TabularTaskManager

class falcon.tabular.TabularTaskManager(task: str, data: Union[str, ndarray[Any, dtype[ScalarType]], DataFrame, Tuple], pipeline: Optional[Type[Pipeline]] = None, pipeline_options: Optional[Dict] = None, extra_pipeline_options: Optional[Dict] = None, features: Optional[Union[List[str], List[int]]] = None, target: Optional[Union[str, int]] = None, **options: Any)

Default task manager for tabular data.

__init__(task: str, data: Union[str, ndarray[Any, dtype[ScalarType]], DataFrame, Tuple], pipeline: Optional[Type[Pipeline]] = None, pipeline_options: Optional[Dict] = None, extra_pipeline_options: Optional[Dict] = None, features: Optional[Union[List[str], List[int]]] = None, target: Optional[Union[str, int]] = None, **options: Any) None
Parameters
  • task (str) – tabular_classification or tabular_regression

  • data (Union[str, npt.NDArray, pd.DataFrame, Tuple]) – path to data file or pandas dataframe or numpy array or tuple (X,y)

  • pipeline (Optional[Type[Pipeline]]) – class to be used as pipeline, by default None. If None, SimpleTabularPipeline will be used

  • pipeline_options (Optional[Dict], optional) – arguments to be passed to the pipeline, by default None. These options will overwrite the ones from default_pipeline_options attribute.

  • extra_pipeline_options (Optional[Dict], optional) – arguments to be passed to the pipeline, by default None. These options will be passed in addition to the ones from default_pipeline_options attribute. This argument is ignored if pipeline_options is not None

  • features (Optional[ft.ColumnsList], optional) – names or indices of columns to be used as features, by default None. If None, all columns except the last one will be used. If target argument is not None, features should be passed explicitly as well

  • target (Optional[Union[str, int]], optional) – name or index of column to be used as target, by default None. If None, the last column will be used as target.
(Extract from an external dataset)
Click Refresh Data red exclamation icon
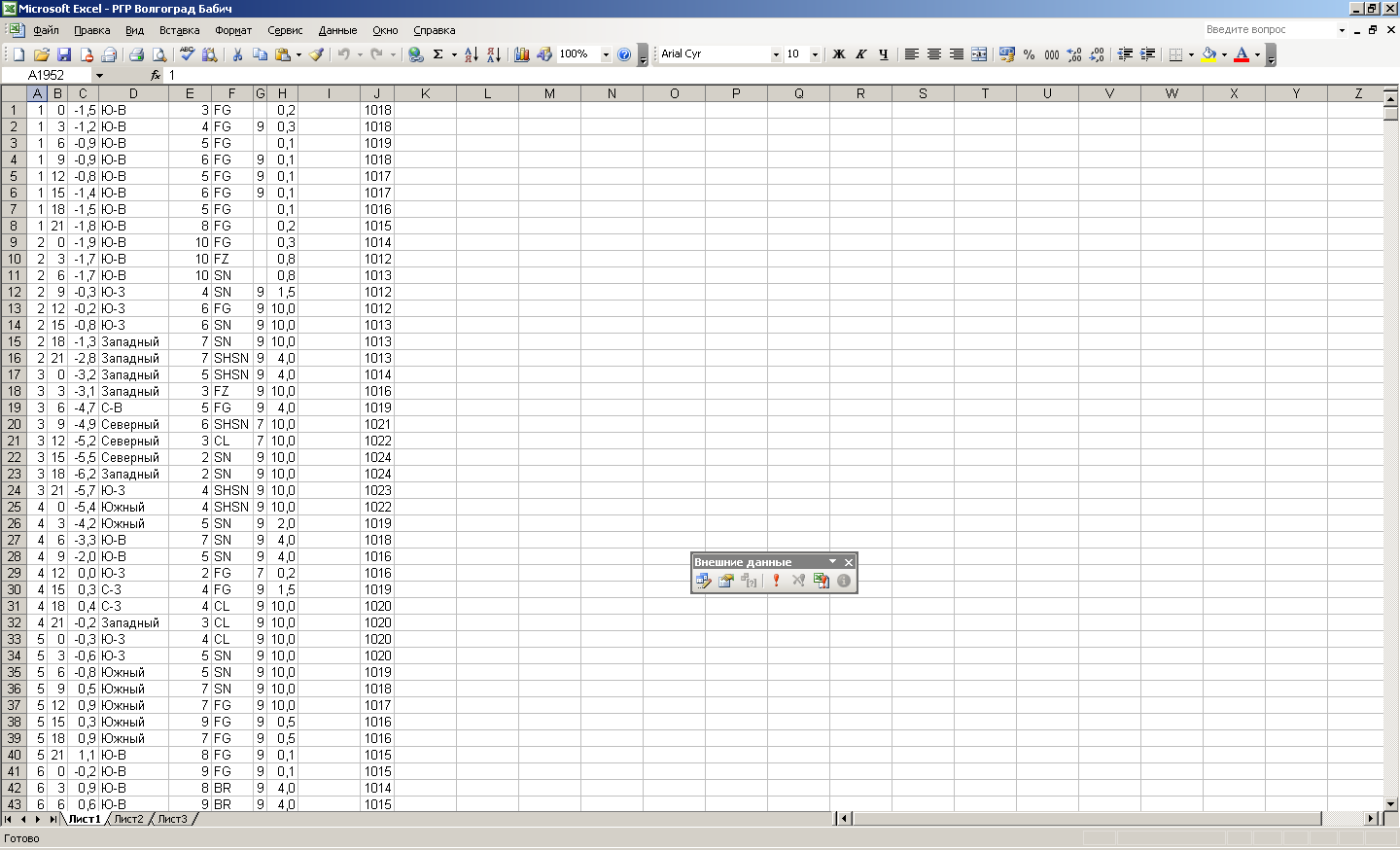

If features argument is not None, target should be specified explicitly as well

_create_pipeline(pipeline: Optional[Type[Pipeline]], options: Optional[Dict]) None

Initializes the pipeline.

Parameters
  • pipeline (Optional[Type[Pipeline]]) – pipeline class

  • options (Optional[Dict]) – pipeline options

_prepare_data(data: Union[str, ndarray[Any, dtype[ScalarType]], DataFrame, Tuple], training: bool = True) Tuple[ndarray[Any, dtype[ScalarType]], ndarray[Any, dtype[ScalarType]], List[ColumnTypes]]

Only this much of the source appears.